TEXT SHOWN:
····················

Part Seven – Dionysus and Hephaestus

Dionysus

Dionysus, like Heracles, was born of Zeus and a mortal woman. Initiation motifs occur throughout his life: in his suffering, his dismemberment by the Titans, his double birth and the wound in Zeus’s thigh from which he was re-born. Like Heracles, he was persecuted and driven mad by Hera. Unlike Heracles, Dionysus was saved and protected by a series of nymphs and goddesses who became his surrogate mothers.

His human mother Semele had died and descended to Hades, and Zeus, after birthing him, disappeared as usual. Thus many of Dionysus’ tales, especially those in which he invaded foreign lands so as to establish his religion and prove his divine birth, indicate his search to find his father and be accepted among the gods.

He accomplished the task by descending to Hades, resurrecting his mother and bringing her to Olympus. The story of how he did this, however, is typical neither of the omnipotent gods nor of the classic heroes. Not knowing the path to the underworld, he asked directions of a human, Prosymnos, who first made Dionysus promise that he would submit to intercourse after he returned. Prosymnos then guided him to the swamp of Lerna and a bottomless pool, the entrance to Hades. There he found Semele and bribed Persephone to attain her freedom. What did he leave in the underworld? His old, uninitiated  self, perhaps.

Returning, he brought Semele to Olympus, renamed her Thyone (“Ecstatically raging”) and confirmed his own divine status. But when he returned to find Prosymnos, he discovered that the man had died in the meantime. In memory of him, Dionysus carved a phallus out of wood, sat on it, and completed the agreement in effigy.

In this tale he mediates between the active and the passive. He discovers that losing one’s everyday identity to something greater can be blessing and not only curse. This is the mysterious source of creativity, what Plato called “poetic madness” – passively opening to the inspiration that is prior to the active act of creativity itself. To do so, writes Hillman, means, “allowing the other to enter and occupy whole areas of your soul, to submit, to be penetrated, but not possessed.” Passive knowing – inspiration – precedes active creativity. Dionysus had learned this from his female teachers. Having already been disconnected from her in his infancy, he resurrected the mother to her former status. Both were now divine.

····················

INFORMATION SHOWN:
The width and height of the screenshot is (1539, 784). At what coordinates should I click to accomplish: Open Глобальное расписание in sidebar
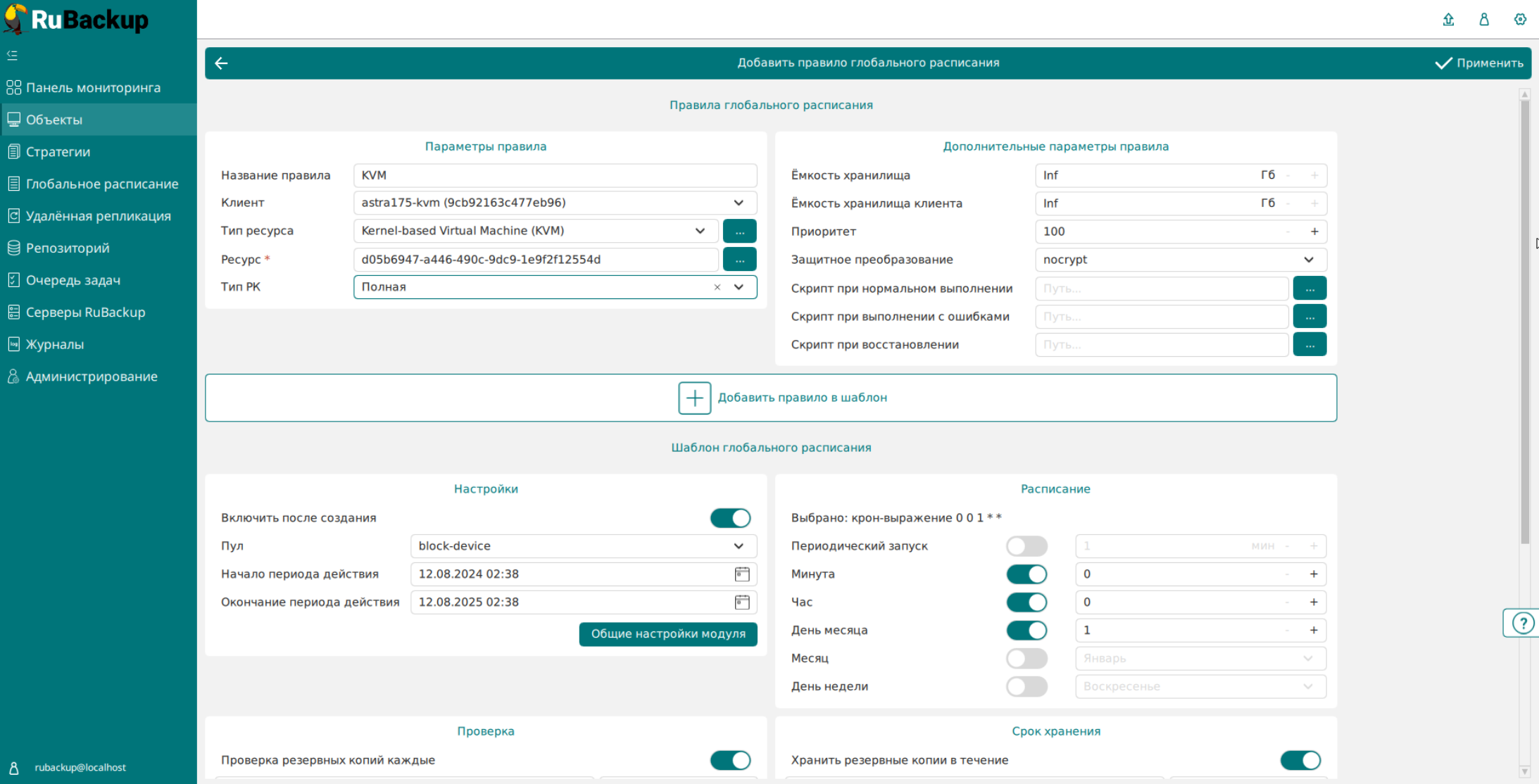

····················

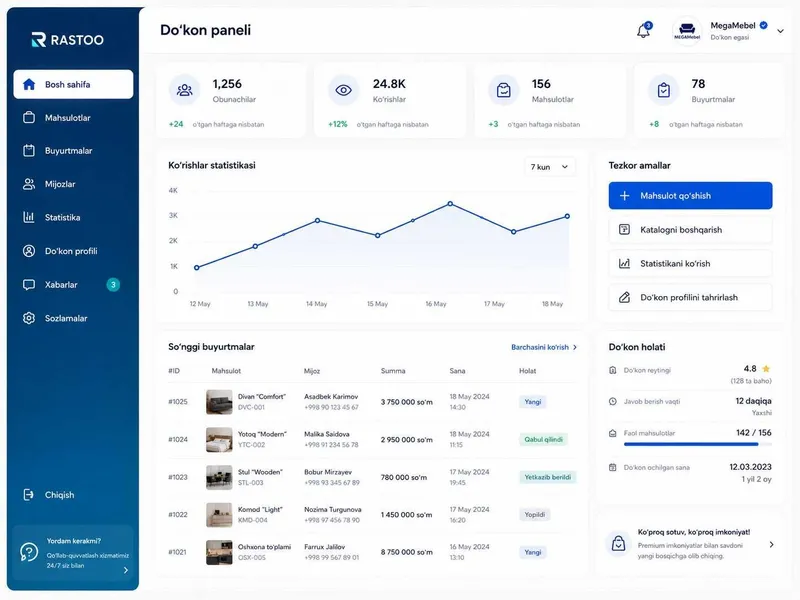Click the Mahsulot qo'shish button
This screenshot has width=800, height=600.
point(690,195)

····················

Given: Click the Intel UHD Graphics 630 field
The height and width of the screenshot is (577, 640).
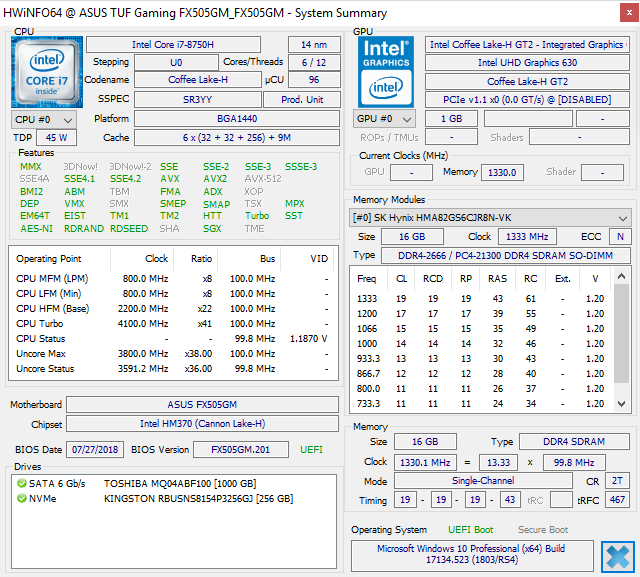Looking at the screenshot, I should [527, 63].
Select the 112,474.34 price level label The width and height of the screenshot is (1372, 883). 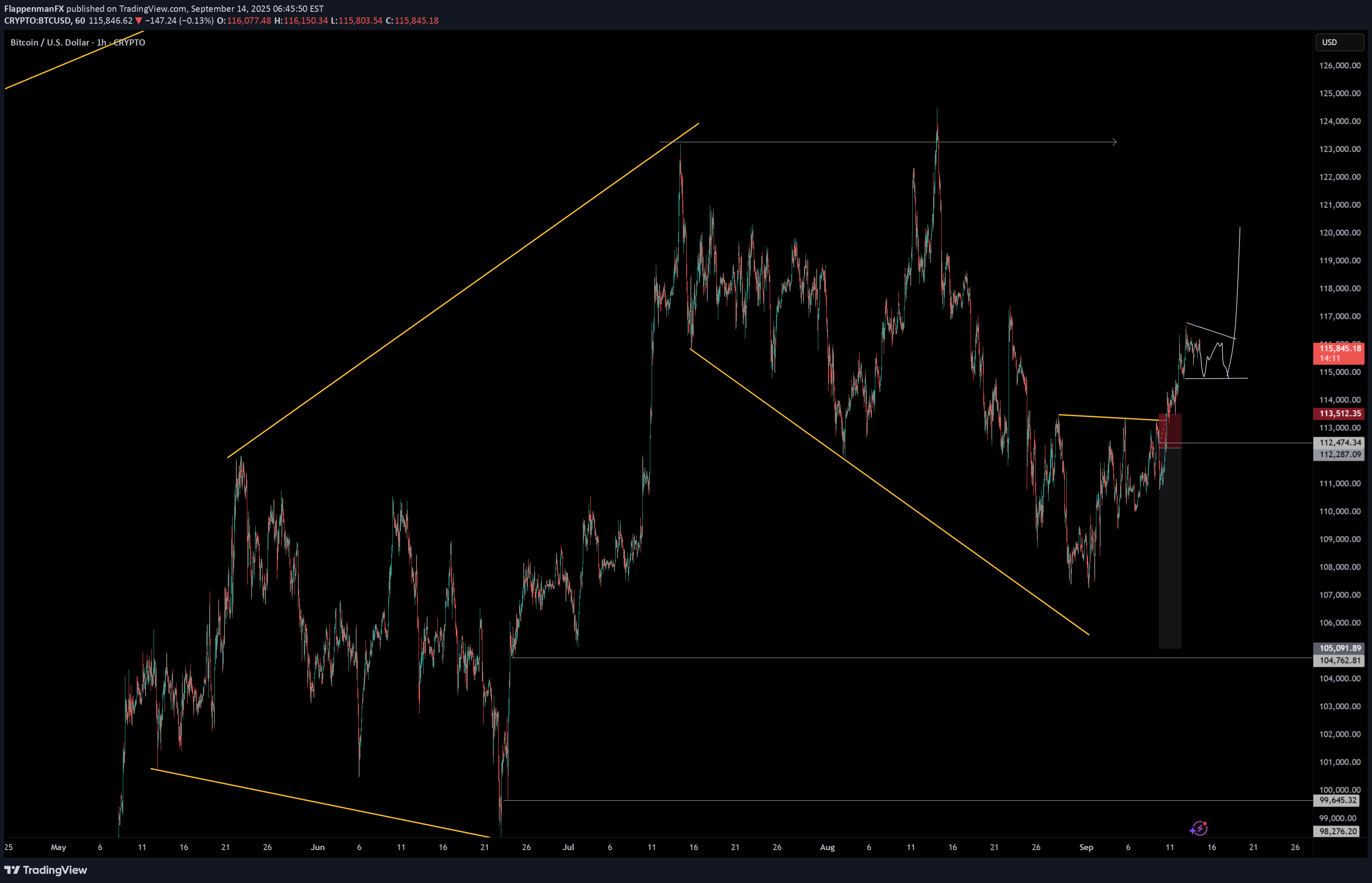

····················

TO-DO LIST:
a: In the listing, reproduce verbatim the lines from the one containing "Click the Mahsulot qo'shish button" to the one containing "point(690,195)", inclusive, leaving out any pictures.
b: Continue the passage on Dionysus from its final sentence.
The listing has no connection to the text on Dionysus.

TASK-BY-TASK OUTPUTS:
a:
Click the Mahsulot qo'shish button
This screenshot has width=800, height=600.
point(690,195)

b:
Hepheastus

Dionysus reconciled with Hera by doing her a big favor. Moving from men and demi-gods, let’s consider the initiation story of a fully immortal being: how Dionysus got Hephaestus drunk and released Hera from the golden chair.

Hephaestus was born in anger. According to some stories he had no father at all. Zeus had given birth without a woman to Athena. In response, Hera gave birth without a male to Ares and Hephaestus. But disgusted by this lame, ugly son, she hurled Hephaestus out of Olympus. Others said that it was Zeus who cast him out and caused the crippling wound, as a result of Hephaestus’ attempt to intervene in a family fight and protect his mother. In either story, though he was an immortal, he was an abused, unloved child. Which wound was deeper – his physical lameness or the rejection of his parents?

He was saved and – like Dionysus – nursed by Thetis and the nymphs of the sea and ultimately accepted in Heaven. But Hephaestus was filled with resentment at his early abuse and abandonment. In addition to being the god of the forge and of the creation of beauty – his divine gift to the world – he was also the god (Vulcan in Latin) of the volcano, the essence of suppressed rage. He disguised his attitude by playing the buffoon among the gods and providing comic relief. His craftsmanship reflected glory on his mother, who reluctantly accepted him, but he remained detached and resentful.

Eventually Hephaestus took his vengeance. He constructed a beautiful, golden chair for Hera. But when she sat on it, she couldn’t get up, and he hoisted her up in the air, where she remained captive.

Murray Stein interprets this as an initiation story that begs to be played out literally in many contemporary marriages where the husband has withdrawn emotionally from a needy wife. Behind the rejection of the son is the rejection of the mother in the world of Patriarchy. The result is a cycle of mutual ambivalence and hostility, an impasse between countless husbands and wives that mirrors the relationship of Zeus and Hera.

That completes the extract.